* Work to complete *
Retype the entries verbatim, starting with the first line and going on through the line containing "[x=194, y=37]", including both of those lines.

-- start Exercise materials --

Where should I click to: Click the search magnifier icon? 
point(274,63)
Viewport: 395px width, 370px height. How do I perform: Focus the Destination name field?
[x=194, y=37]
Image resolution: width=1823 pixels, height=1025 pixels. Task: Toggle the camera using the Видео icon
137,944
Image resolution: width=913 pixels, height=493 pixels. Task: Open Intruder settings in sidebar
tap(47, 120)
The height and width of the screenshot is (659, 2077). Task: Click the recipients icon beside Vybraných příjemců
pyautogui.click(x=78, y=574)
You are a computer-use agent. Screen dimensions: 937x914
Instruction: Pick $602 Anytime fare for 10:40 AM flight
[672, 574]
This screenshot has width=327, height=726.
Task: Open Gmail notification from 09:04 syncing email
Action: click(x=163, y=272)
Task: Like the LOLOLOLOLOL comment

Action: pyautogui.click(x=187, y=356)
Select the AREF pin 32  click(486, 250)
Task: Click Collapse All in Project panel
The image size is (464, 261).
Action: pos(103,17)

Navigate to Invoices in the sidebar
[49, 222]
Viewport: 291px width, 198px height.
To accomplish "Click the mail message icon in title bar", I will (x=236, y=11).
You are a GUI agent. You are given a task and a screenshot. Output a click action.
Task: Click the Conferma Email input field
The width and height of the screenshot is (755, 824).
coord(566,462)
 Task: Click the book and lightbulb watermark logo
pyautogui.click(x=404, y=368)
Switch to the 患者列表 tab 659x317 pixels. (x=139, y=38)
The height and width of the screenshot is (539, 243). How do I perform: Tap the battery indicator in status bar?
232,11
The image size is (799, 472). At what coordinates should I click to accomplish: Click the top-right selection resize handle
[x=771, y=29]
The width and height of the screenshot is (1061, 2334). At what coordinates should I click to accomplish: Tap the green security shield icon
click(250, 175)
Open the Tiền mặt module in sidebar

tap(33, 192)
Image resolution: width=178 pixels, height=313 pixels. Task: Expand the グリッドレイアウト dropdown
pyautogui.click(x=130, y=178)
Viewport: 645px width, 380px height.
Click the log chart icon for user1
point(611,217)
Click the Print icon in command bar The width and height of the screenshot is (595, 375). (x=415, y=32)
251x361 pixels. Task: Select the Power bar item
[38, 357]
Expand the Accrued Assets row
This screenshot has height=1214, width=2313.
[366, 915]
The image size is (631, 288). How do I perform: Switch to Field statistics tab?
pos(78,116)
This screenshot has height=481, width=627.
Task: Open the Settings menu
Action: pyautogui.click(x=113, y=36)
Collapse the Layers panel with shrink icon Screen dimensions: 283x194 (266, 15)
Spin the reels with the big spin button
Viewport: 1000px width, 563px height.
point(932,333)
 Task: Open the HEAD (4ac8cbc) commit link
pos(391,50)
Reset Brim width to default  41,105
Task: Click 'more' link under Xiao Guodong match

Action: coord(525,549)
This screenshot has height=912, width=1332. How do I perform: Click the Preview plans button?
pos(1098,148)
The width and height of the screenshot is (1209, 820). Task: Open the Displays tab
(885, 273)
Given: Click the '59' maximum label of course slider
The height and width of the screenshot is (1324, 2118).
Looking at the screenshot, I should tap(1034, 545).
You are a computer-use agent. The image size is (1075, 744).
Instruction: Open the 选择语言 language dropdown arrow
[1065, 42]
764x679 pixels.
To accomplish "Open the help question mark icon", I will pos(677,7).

-- end Exercise materials --

* Output for this exercise *
Where should I click to: Click the search magnifier icon? 
point(274,63)
Viewport: 395px width, 370px height. How do I perform: Focus the Destination name field?
[x=194, y=37]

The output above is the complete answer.